## Text section
Plus, as runners know, the beating your body takes creates a beautiful exhaustion surpassed only by sex. it's true, non-runners. But as a person who always struggled with accomplishment as well, I can say that weekend always feels better after finishing off a few miles on Saturday morning.

The competition against myself began on St. Patrick's Day 2007, when I ran back-to-back 5Ks in Dublin. From there, the slippery slope grew unavoidable.

Two weeks later came the first 10K. Then a four-miler and a 5K in the same weekend. I originally hoped to build up to the Columbus Marathon, but tweaking my knee ended that training plan. Then my running buddy Ric handed me a $10 off coupon for the Country Music Half Marathon - with six months to prepare, I couldn't turn it down. I never felt fast, but I never stopped looking at the finish line.

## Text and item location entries
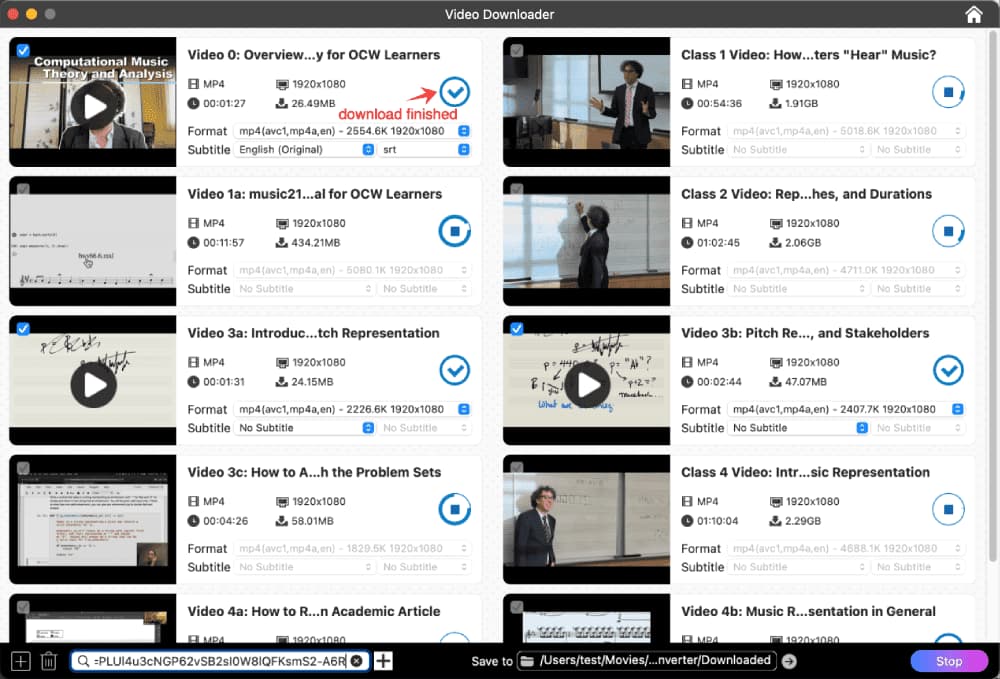Uncheck the selection checkbox on Video 0

click(x=23, y=49)
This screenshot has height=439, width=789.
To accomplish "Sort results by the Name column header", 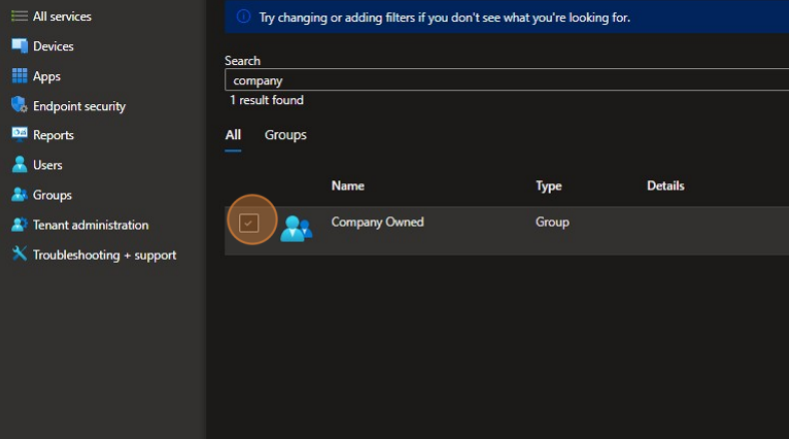I will pyautogui.click(x=348, y=186).
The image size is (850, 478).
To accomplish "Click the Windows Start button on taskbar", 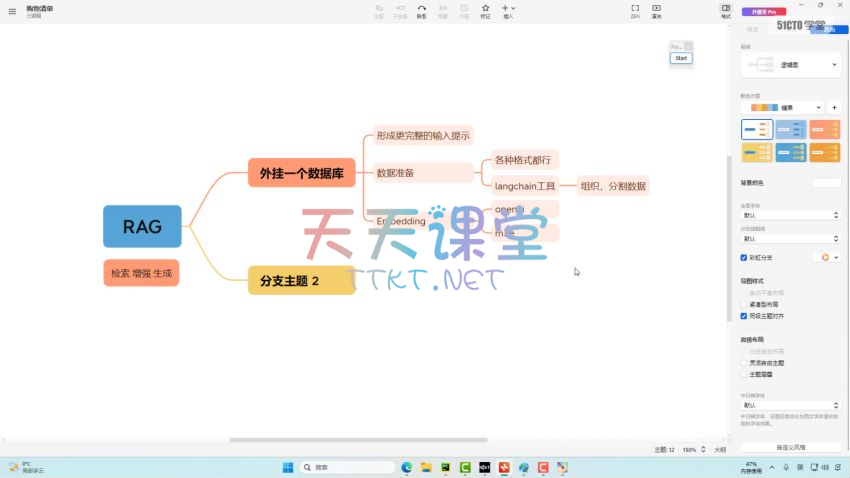I will tap(288, 467).
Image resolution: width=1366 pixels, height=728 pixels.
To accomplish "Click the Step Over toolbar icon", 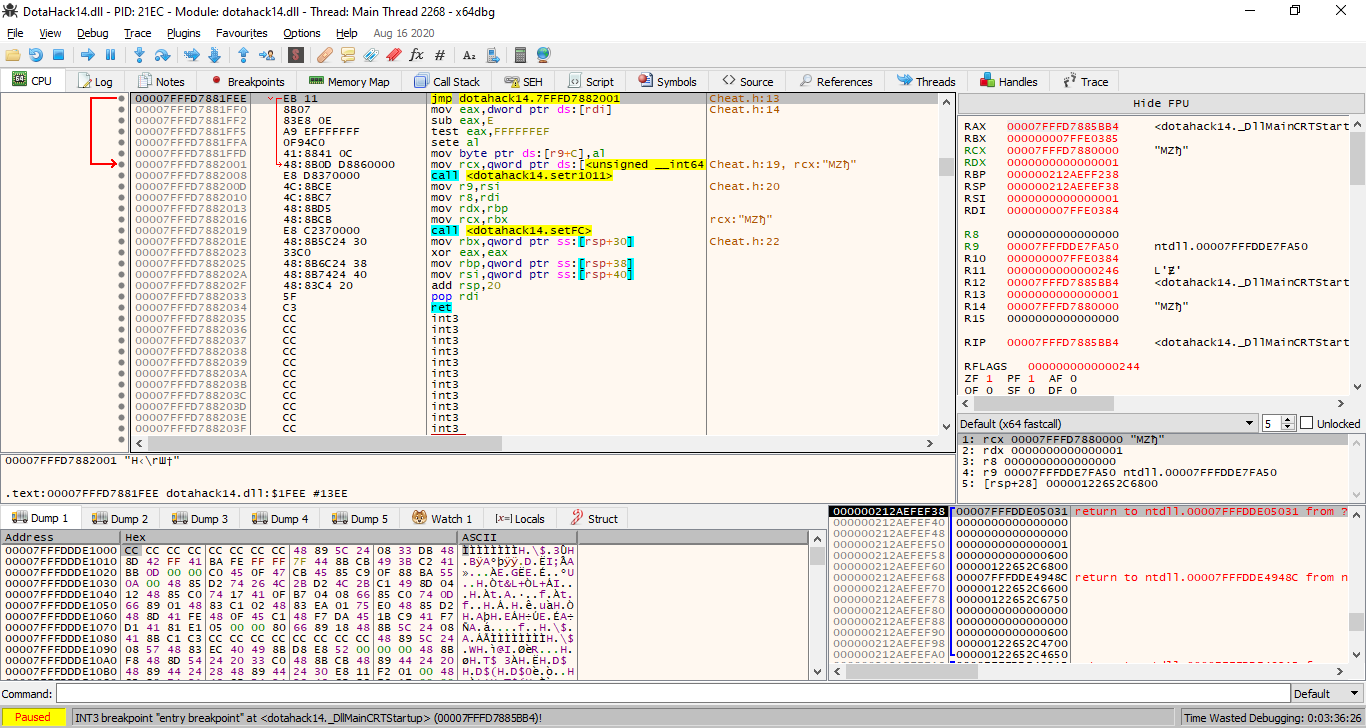I will 162,55.
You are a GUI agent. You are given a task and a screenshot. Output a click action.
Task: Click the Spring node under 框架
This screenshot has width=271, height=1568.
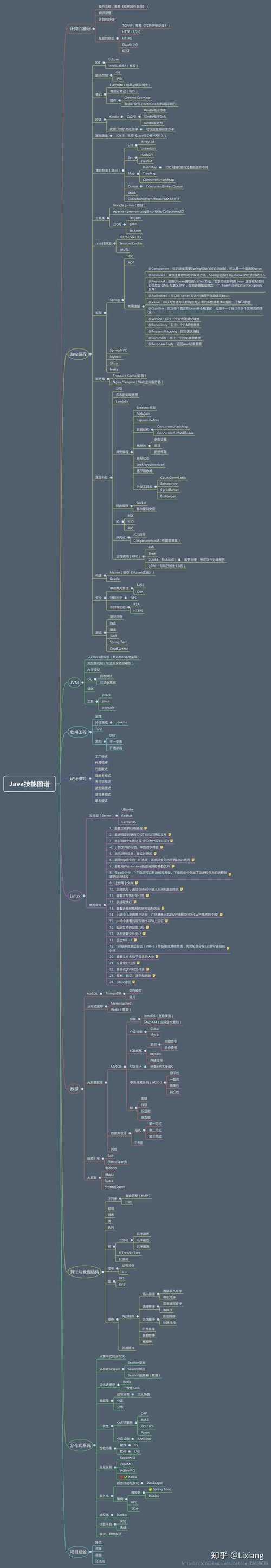point(114,300)
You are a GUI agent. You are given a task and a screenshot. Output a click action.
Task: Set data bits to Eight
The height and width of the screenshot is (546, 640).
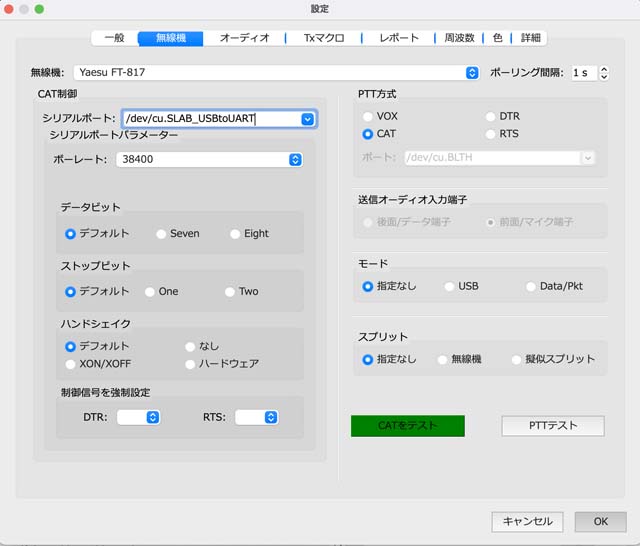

## What is asked
(1) Reproduce the running passage word for word, between "The competition against" and "slope grew unavoidable.", inclusive.
(2) In the running passage, what did Ric hand over, and for which race?
(3) Continue the running passage from where it stops.
These entries are separate material from the running passage.

## Set of answers
(1)
The competition against myself began on St. Patrick's Day 2007, when I ran back-to-back 5Ks in Dublin. From there, the slippery slope grew unavoidable.

(2) A $10 off coupon for the Country Music Half Marathon.

(3)
I finished the 15K from two weeks ago in 92 minutes, second-slowest in the 30-34 age group. But finish without only a minor stop, ran efficiently and cut my time by six minutes over the previous year's 15K. Score: One for me, everyone else is irrelevant.

How fast the Kenyan cadre finished the Middle Half was irrelevant. They come to race, I just run. I kept my head down, competed against only myself and finished.

I left without a plaque, but they draped a medal over my head like that of every other finisher.

And when the Country Music Half arrives in April 2009, I'll run among 30,000 people, and still only have myself to compete with.